The Air Force Museum is a sight to behold: four massive hangars loaded with aircraft, and admission is free. The hangars move chronologically, starting with Wright brothers-era planes and moving through WWI, WWII, and through the twentieth century. We spent nearly four hours in the museum, and that was moving at the pace of two boys who didn’t stop to read all the signs.


We were also there to feed Owen’s latest obsession: the SR-71 Blackbird. He’s gone full Blackbird, people: toys, Lego creations, hundreds of drawings, YouTube videos, constant chatter about it. So we first made a beeline to the third hangar with all the modern jets.

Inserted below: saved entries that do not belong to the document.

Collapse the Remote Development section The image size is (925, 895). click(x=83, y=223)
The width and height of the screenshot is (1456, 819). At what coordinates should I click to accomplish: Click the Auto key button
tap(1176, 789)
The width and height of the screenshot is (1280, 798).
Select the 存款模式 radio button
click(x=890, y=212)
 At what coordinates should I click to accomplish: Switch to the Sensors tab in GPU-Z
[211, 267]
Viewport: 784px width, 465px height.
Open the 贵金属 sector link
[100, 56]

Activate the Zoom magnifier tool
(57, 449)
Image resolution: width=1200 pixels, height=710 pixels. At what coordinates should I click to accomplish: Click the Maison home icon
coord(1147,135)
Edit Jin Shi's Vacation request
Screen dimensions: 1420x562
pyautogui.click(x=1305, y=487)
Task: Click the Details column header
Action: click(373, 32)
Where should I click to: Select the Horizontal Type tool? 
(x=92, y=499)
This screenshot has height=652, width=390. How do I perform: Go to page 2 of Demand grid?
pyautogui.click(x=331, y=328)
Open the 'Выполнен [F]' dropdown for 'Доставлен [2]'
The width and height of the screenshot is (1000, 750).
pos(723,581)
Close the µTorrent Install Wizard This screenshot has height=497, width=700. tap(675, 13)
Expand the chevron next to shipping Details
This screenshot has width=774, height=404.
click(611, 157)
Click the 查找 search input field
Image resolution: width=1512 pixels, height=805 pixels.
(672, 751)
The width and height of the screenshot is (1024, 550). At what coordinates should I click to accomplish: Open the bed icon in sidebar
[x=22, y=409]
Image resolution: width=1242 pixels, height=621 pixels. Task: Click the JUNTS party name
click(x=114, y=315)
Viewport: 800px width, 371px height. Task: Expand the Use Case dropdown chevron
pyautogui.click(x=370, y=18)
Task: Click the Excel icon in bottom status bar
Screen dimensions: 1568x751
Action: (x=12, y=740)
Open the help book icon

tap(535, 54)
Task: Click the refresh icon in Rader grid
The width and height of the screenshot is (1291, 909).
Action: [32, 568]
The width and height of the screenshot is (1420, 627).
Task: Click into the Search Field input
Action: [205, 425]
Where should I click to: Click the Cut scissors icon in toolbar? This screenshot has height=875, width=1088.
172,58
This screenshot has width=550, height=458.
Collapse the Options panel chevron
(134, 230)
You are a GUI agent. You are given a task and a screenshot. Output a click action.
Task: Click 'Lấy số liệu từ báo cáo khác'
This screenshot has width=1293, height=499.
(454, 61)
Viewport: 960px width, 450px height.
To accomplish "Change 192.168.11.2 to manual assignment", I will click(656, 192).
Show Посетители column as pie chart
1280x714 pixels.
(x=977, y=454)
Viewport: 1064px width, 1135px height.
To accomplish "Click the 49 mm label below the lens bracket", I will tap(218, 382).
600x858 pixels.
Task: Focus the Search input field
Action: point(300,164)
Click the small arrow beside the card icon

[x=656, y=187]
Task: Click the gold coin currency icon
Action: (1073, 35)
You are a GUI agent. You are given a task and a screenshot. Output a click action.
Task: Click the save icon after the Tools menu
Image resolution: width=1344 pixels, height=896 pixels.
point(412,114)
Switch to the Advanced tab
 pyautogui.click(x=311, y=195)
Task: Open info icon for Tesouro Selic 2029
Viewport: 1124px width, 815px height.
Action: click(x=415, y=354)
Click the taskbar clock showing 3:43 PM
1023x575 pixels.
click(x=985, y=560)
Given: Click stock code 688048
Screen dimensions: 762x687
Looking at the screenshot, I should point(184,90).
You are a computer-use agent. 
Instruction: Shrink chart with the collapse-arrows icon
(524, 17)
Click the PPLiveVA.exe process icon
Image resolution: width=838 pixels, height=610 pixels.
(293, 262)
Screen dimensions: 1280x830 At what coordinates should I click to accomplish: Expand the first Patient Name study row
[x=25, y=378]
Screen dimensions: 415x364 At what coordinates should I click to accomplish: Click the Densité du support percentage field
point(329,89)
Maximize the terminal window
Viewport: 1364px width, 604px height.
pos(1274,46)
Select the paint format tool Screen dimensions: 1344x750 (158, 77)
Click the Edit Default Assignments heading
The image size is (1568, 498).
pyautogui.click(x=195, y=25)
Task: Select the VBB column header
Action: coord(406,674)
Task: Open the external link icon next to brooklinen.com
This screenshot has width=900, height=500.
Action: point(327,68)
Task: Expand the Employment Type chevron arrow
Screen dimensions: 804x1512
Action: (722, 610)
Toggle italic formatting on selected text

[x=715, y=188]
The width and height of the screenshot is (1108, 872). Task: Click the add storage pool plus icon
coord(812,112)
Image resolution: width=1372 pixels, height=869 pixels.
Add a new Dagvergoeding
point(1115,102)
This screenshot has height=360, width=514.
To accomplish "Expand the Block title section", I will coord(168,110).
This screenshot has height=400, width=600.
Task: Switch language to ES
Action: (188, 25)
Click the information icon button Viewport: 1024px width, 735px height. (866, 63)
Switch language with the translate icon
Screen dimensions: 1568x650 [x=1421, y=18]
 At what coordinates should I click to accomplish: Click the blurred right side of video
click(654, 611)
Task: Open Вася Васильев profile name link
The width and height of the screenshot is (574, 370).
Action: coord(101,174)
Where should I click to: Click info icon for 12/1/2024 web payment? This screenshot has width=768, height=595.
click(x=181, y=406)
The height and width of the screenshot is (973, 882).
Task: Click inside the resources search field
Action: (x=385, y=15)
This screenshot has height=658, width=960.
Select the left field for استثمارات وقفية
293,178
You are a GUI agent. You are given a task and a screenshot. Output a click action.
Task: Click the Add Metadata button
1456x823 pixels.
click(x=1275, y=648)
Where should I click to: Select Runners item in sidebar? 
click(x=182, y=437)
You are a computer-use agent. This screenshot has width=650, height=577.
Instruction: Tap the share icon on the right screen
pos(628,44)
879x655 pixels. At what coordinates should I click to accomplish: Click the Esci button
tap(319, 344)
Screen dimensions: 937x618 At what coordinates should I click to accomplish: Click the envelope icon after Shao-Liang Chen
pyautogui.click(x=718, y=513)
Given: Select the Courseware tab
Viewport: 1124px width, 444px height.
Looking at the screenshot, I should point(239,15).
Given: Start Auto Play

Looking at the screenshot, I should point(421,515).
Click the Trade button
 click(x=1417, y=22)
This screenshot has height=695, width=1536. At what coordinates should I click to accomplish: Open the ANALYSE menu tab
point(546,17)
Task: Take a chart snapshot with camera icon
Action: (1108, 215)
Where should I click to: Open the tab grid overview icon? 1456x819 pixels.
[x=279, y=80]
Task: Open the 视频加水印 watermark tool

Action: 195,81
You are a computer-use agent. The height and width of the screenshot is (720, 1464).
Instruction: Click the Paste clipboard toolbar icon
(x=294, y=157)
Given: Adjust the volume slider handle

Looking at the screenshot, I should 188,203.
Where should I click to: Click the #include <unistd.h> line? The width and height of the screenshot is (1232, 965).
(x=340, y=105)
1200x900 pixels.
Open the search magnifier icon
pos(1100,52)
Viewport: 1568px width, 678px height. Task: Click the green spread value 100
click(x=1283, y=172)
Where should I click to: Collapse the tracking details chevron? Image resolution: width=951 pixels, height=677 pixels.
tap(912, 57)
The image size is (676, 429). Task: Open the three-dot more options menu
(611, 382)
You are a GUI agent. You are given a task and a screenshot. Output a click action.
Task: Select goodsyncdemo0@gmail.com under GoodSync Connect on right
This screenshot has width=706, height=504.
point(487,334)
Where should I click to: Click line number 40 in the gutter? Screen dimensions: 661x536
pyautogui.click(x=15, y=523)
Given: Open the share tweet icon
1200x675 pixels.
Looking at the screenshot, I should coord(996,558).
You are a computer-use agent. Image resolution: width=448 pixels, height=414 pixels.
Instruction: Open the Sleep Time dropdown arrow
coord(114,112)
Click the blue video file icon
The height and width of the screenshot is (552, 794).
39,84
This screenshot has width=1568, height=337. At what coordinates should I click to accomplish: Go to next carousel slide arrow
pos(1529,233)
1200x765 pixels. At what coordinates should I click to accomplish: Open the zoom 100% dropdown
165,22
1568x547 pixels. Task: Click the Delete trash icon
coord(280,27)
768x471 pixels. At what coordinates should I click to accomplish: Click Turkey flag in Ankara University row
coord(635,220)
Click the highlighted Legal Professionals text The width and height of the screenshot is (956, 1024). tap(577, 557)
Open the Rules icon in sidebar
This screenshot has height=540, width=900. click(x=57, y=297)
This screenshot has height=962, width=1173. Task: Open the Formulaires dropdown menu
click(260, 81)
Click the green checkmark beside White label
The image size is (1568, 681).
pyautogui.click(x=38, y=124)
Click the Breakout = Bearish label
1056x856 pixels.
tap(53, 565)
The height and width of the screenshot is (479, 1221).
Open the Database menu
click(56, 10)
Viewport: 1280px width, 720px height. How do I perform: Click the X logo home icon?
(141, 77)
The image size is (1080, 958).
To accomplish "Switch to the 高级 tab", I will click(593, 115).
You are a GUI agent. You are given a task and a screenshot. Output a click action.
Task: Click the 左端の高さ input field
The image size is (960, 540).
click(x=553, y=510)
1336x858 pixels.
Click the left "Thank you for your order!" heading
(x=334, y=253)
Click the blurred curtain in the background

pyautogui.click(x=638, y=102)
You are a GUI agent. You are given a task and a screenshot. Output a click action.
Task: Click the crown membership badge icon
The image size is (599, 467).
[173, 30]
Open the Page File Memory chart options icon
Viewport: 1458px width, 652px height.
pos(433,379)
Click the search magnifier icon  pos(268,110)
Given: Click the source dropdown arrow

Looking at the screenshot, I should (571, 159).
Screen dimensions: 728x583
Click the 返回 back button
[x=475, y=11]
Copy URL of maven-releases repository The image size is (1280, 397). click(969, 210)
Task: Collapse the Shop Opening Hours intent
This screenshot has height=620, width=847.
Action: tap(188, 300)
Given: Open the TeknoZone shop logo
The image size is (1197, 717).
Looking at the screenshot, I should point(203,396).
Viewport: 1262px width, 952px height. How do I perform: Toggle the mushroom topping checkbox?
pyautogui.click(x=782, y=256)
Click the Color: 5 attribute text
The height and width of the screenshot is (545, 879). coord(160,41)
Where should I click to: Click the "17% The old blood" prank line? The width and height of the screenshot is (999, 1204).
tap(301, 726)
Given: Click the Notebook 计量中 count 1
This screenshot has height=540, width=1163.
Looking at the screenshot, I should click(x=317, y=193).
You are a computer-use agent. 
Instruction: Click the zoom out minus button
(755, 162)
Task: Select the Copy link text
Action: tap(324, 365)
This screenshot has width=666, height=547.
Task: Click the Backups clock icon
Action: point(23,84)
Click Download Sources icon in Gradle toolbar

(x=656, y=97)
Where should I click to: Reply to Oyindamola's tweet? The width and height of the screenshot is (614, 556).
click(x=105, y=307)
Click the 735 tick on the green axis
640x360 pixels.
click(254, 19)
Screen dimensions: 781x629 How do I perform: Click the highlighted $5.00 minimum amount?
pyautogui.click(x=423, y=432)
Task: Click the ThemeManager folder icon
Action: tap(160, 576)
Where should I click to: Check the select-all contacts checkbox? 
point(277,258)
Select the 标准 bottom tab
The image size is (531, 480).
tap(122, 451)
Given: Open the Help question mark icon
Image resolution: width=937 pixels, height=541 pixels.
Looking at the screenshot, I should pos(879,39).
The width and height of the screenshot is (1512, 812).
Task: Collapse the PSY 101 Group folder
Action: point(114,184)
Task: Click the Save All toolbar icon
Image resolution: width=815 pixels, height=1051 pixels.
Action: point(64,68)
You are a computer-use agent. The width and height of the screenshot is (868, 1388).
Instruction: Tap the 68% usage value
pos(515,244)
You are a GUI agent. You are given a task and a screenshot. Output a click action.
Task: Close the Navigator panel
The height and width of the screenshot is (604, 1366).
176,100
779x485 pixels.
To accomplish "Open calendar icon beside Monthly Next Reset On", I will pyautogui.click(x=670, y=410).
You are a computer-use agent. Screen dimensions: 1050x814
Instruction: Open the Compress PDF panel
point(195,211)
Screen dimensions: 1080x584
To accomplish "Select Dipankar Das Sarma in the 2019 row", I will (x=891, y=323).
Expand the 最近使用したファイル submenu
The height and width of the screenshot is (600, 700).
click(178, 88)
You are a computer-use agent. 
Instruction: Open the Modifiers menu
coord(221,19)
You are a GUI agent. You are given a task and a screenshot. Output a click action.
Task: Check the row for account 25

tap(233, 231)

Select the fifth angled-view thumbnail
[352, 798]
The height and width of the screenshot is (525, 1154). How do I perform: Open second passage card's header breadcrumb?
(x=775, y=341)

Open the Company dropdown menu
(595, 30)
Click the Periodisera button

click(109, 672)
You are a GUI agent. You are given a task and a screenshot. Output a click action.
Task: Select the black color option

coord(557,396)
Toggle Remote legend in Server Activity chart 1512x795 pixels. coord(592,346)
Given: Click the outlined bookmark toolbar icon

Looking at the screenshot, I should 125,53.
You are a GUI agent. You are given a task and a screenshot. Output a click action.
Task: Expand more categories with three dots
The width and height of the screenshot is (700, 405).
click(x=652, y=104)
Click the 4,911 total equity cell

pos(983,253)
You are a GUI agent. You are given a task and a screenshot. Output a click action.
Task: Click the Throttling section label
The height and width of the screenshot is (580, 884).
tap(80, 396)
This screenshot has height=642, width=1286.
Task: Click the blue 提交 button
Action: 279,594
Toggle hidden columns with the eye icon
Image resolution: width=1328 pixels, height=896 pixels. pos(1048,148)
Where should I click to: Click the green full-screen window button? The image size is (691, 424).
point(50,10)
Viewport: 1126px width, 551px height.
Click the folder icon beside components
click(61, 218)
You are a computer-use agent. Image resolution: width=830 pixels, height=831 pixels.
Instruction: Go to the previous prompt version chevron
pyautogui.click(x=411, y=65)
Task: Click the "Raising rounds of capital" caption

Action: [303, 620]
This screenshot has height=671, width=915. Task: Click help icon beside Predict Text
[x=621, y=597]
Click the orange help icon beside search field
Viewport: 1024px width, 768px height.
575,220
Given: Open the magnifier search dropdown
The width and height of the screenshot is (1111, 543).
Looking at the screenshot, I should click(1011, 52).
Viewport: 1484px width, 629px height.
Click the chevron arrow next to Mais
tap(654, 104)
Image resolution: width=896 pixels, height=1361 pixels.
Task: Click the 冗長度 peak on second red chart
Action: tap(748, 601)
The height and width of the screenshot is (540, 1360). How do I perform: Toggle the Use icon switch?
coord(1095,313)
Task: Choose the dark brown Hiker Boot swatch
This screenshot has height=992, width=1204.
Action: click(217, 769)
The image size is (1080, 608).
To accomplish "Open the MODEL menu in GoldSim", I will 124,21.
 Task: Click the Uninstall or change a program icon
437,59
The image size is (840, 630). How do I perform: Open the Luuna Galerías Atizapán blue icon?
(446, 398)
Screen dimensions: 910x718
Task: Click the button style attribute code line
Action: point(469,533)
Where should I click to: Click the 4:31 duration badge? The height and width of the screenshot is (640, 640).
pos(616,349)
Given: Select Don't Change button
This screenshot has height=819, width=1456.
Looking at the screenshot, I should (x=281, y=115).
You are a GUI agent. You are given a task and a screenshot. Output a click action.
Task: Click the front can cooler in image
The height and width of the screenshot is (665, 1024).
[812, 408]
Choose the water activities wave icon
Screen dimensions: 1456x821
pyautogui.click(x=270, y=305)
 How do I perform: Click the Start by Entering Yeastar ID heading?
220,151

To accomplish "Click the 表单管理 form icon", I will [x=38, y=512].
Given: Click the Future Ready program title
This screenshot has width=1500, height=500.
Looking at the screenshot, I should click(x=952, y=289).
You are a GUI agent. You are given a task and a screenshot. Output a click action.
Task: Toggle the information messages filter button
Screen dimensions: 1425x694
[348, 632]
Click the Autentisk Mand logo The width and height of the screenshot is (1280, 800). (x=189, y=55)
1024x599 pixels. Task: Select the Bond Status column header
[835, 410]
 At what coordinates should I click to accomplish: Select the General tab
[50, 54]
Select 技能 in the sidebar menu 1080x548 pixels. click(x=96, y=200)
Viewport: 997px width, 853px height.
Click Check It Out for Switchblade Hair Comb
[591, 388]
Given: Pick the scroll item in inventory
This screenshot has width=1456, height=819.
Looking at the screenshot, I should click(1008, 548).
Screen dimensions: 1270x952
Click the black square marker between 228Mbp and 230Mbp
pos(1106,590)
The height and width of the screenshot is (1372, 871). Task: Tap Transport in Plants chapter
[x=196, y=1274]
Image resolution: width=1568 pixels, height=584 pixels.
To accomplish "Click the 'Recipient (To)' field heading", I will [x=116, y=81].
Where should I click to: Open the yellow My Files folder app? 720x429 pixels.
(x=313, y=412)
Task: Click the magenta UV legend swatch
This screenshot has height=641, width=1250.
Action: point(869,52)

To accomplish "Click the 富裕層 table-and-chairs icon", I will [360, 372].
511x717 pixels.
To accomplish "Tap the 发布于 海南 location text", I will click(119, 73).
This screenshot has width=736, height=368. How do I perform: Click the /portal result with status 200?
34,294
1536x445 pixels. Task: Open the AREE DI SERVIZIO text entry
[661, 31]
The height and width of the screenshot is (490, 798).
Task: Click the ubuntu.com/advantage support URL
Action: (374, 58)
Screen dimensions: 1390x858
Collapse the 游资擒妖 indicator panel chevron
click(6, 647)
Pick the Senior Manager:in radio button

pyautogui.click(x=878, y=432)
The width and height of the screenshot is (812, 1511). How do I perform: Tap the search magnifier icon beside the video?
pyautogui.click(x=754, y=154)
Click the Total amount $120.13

I mean, it’s a pretty cool jet.


Even having been there before, I still found myself amazed at not only how many aircraft fit into those hangars, but also what types. There’s everything from rickety old biplanes to B-2 stealth bombers to space capsules.


This June the museum opened a fourth hangar full of presidential jets, experimental planes, and bits of space travel. This includes old airliners that served as Air Force One for multiple presidents. Many of these planes are open for touring, although it is a tight squeeze to walk through.


We didn’t know until we arrived, but the Saturday we visited was Family Day. So there were extra activities for the kids spread throughout the museum. At one station they made a paper rocket, which they took to a launching platform to shoot off with compressed air. The rockets sailed in high arcs across the hangar.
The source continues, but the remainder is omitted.